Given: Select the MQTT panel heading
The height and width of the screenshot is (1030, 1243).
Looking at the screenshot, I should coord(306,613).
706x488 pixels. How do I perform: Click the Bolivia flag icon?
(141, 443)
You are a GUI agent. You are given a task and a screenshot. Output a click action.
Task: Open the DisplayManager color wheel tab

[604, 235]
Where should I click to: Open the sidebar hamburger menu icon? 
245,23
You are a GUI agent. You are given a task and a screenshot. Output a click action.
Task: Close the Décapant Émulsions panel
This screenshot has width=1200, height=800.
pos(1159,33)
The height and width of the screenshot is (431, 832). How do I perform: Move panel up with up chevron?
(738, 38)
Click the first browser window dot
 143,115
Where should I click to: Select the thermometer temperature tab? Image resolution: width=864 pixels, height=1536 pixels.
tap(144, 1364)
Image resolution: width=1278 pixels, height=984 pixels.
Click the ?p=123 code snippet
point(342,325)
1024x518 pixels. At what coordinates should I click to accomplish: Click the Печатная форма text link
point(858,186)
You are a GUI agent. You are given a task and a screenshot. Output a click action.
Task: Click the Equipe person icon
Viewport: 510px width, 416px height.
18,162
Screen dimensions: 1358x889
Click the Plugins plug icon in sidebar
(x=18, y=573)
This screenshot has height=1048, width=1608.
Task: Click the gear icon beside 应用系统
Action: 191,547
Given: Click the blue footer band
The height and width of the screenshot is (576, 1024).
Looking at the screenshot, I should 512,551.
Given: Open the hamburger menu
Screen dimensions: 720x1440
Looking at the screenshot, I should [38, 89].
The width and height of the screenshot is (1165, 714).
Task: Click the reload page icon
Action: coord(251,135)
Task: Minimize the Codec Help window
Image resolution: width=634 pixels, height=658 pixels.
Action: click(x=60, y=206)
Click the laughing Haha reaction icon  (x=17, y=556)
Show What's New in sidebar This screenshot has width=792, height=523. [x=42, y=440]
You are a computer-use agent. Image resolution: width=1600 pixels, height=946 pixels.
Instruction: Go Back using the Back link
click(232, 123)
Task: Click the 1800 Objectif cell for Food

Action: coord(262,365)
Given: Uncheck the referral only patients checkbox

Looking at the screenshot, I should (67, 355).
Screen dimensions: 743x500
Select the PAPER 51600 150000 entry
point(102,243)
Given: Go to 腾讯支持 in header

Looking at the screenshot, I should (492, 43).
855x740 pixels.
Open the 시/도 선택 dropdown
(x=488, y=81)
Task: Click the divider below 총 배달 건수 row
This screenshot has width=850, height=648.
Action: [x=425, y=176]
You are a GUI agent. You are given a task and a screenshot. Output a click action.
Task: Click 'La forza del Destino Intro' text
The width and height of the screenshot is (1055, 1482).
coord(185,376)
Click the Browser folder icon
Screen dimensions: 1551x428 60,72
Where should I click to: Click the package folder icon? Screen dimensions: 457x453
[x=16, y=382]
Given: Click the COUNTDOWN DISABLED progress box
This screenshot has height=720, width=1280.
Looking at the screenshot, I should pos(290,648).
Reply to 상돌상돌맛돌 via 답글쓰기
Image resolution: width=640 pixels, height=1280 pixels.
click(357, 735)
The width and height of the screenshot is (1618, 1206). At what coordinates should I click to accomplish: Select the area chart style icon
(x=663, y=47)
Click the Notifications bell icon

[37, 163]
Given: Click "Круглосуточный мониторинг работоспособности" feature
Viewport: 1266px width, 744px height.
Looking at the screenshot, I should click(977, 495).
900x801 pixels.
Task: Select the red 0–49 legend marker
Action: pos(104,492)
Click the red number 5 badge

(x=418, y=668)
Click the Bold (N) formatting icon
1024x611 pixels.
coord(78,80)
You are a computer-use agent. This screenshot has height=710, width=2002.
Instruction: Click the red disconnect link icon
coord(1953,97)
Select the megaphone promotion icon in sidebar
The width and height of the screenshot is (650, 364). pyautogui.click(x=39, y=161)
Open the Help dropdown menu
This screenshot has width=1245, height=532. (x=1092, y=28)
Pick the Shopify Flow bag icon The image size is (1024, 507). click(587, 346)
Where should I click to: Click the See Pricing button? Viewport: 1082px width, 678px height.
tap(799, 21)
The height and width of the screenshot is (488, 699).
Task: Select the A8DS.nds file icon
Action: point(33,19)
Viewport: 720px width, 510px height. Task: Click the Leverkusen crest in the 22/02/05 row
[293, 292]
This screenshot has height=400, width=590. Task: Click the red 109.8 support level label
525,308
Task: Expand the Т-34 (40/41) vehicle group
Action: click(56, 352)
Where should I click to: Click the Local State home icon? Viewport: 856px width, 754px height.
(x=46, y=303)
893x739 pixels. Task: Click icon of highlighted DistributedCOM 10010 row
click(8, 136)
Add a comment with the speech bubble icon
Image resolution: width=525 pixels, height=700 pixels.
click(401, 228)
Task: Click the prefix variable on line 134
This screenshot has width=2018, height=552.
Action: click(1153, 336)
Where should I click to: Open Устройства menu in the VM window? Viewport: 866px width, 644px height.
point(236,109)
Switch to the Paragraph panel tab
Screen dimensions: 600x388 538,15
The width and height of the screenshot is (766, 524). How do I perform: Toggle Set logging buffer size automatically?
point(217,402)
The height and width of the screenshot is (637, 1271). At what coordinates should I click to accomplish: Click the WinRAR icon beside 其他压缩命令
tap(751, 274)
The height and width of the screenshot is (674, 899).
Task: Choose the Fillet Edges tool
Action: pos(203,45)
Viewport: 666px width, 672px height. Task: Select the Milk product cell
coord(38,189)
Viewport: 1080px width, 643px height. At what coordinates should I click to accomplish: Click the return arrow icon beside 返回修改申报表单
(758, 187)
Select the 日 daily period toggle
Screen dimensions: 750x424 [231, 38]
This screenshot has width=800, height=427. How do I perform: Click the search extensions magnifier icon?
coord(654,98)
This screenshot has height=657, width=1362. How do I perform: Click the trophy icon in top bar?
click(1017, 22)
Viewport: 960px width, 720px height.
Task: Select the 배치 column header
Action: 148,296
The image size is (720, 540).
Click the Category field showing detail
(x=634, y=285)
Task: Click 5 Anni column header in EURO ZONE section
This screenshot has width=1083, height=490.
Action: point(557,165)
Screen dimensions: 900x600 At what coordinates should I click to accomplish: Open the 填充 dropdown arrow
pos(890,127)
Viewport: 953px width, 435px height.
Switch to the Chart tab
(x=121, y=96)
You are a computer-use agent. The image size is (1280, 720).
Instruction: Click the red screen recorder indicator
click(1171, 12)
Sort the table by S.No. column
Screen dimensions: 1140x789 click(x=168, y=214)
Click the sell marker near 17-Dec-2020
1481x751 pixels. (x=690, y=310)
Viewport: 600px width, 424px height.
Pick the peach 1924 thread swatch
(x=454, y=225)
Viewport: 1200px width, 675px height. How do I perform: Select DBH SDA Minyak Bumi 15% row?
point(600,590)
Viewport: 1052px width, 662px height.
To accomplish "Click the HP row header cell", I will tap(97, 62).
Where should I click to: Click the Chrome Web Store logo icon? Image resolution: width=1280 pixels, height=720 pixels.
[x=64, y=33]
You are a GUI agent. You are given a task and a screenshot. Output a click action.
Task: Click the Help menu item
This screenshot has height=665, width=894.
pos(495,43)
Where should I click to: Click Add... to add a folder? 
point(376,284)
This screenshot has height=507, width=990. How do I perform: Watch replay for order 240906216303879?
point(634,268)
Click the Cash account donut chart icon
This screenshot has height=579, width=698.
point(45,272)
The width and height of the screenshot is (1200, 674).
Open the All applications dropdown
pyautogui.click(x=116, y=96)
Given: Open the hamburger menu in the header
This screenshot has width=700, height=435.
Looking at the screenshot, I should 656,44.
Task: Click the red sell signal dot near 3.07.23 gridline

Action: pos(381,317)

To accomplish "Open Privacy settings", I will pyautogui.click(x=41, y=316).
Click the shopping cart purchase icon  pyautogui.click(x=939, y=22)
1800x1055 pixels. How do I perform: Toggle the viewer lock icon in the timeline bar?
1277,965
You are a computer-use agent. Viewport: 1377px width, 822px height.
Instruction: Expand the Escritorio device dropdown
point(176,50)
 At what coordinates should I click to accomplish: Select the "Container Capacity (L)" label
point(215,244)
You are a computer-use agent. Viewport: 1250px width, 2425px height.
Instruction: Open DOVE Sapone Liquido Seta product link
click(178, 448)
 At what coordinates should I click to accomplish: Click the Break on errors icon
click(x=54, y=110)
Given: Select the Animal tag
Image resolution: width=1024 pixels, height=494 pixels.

REQUIRED ACTION:
Precisely the lines between those holding "Click the Plugins plug icon in sidebar" and "You are a computer-use agent. Image", inclusive, are to be reproduced from the listing above, with nothing added.

RESULT:
Click the Plugins plug icon in sidebar
(x=18, y=573)
This screenshot has height=1048, width=1608.
Task: Click the gear icon beside 应用系统
Action: 191,547
Given: Click the blue footer band
The height and width of the screenshot is (576, 1024).
Looking at the screenshot, I should 512,551.
Given: Open the hamburger menu
Screen dimensions: 720x1440
Looking at the screenshot, I should [38, 89].
The width and height of the screenshot is (1165, 714).
Task: Click the reload page icon
Action: coord(251,135)
Task: Minimize the Codec Help window
Image resolution: width=634 pixels, height=658 pixels.
Action: click(x=60, y=206)
Click the laughing Haha reaction icon  (x=17, y=556)
Show What's New in sidebar This screenshot has width=792, height=523. [x=42, y=440]
You are a computer-use agent. Image resolution: width=1600 pixels, height=946 pixels.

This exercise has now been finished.